The Daytona 500 is in the books. The fans have waited over three months for the superbowl of stock car racing, and as Matt Kenseth and crew celebrate their victory in the 51st running of the Great American Race I am left with an empty feeling.
I have made my living in the sport for nearly a decade, but when the engines fire for the Daytona 500 I am still nothing more than a fan. I look forward to it all winter, and I still feel the butterflies when I wake up on race morning.
I'm not disappointed because Kenseth isn't a deserving winner. He is. He drove a cautiously aggressive race (he did, after all, take the green flag in 43rd and last position) and put himself in position to make the winning move as weather came in to shorten the race with 120 miles yet to race.
I am disappointed in several things that in my mind tarnish the image of my favorite sport.
First and foremost is the quality of the broadcast.
Just three weeks ago, we were treated to one of the most thrilling Super Bowls in the history of pro football. The broadcast not only showed the compelling pictures of the game, but the commentary was delivered in a sharp, professional manner. It was expected that the viewers would have some sort of basic knowledge of the game. There were no amateurish cartoons in the pre-game show, and that same cartoon didn't make repeated appearances every time the NBC crew used some gimmicky camera angle.
I tuned in to the Daytona 500 pre-race show looking for information and updates on the race. Instead, I saw a silly cartoon, a mediocre musical act, and repeated clowning by the on-air personalities.
The race started and the action on the track brought back the warm and fuzzies that were lacking in the pre-race show. But how many times do we need to see that gopher? Sure Fox has turned it into a marketing gimmick to sell T-shirts, but enough is enough. Every time the in-track camera is used is way too much.
The silly cartoons and the buffoonery from Chris Myers and Jeff Hammond were nothing once Dale Earnhardt, Jr. made contact with Brian Vickers and started a 10-car crash as the race reached the 120 lap mark.
The lack of critical analysis by the booth, particularly Darrell Waltrip, is inexcusible. Earnhardt may be the most popular driver in the garage, but when he makes a mistake he needs to be called on the carpet for it. Particularly when the mistake takes out 10 other drivers. And on top of that, Jason Leffler was penalized five laps for a similar incident the day before. Waltrip alluded to the incident, but never made mention of what happened or how the driver involved was penalized. As fans, we deserve forthright and honest analysis not unabashed cheerleading.
It's basic journalism. Provide the viewers with the facts. As a former driver Waltrip is uniquely qualified to offer insight on what is happening on the track.
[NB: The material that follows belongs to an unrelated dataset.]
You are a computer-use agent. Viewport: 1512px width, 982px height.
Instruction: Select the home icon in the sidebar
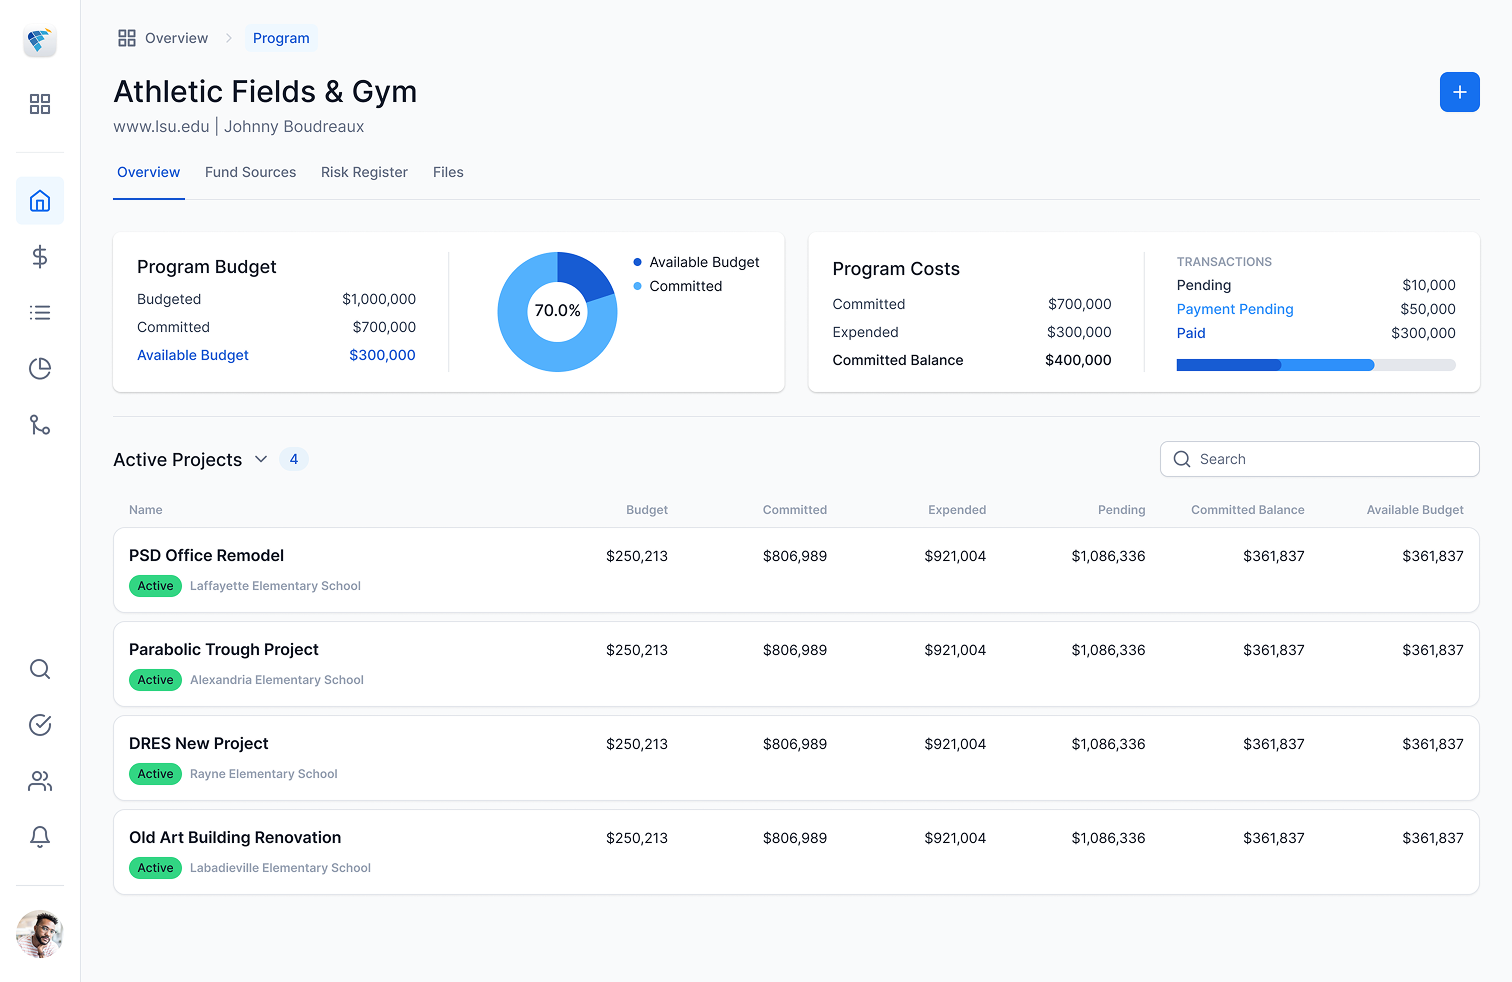pyautogui.click(x=40, y=200)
Yet he chose to give Earnhardt a pass without any analysis at all.
Boothmate Larry McReynolds said it was "wrong" but he too put the kid gloves on when dealing with Earnhardt.
Finally, Dick Berggren spoke to Earnhardt during the rain delay and asked him what happened, and Earnhardt didn't shy away from responding and even spoke about other mistakes he made throughout the day.
I thought it was humorous that Earnhardt admits to being on the line on his pit stop - which draws a one-lap penalty - yet he thinks there should be a change made. It's a black-and-white rule. Either your on the line or you're not. Earnhardt was clearly on the line, and it doesn't matter if it's one inch or 12. The one-lap penalty was deserved. But the question does need to be asked: if Jason Leffler deserves a five-lap penalty for causing an incident, why doesn't Jr. draw the same penalty?
I am also disappointed that the Fox-mandated start time to the Daytona 500 prevented us from seeing the full 500 miles. The weather patterns in central Florida have been the same since Daytona International Speedway has been in existence. Rain is often a factor around 6-7 P.M. this time of the year. Yet this is the time that Fox wants for the final 100 miles of the race. The days of seeing the Daytona 500 winner take the checkered flag in the glimmering Florida sun are apparently long gone and that's a shame. The race needs to start either at 2 P.M. or at 7 P.M. I prefer an earlier start because if weather is an issue it gives them time to get the track back in shape and we can see the full 500 mile distance.
Joey Logano had a rough SpeedWeeks. Want to bet the next time someone gets loose in front of him and checks up that Logano will chose making some contact rather than spinning and taking himself out?
At one point, just before the rain delay, Richard Petty Motorsports had three of the top four positions on the track. Elliott Sadler led with Reed Sorenson second and A.J. Allmendinger in fourth. Sorenson was shuffled out of the draft and Sadler was overwhelmed by Kenseth's charge to the front but Allmendiger did a great job to come home third. Hopefully the team can secure funding to allow him to run a complete season. It's obvious that he has found his comfort level in stock cars.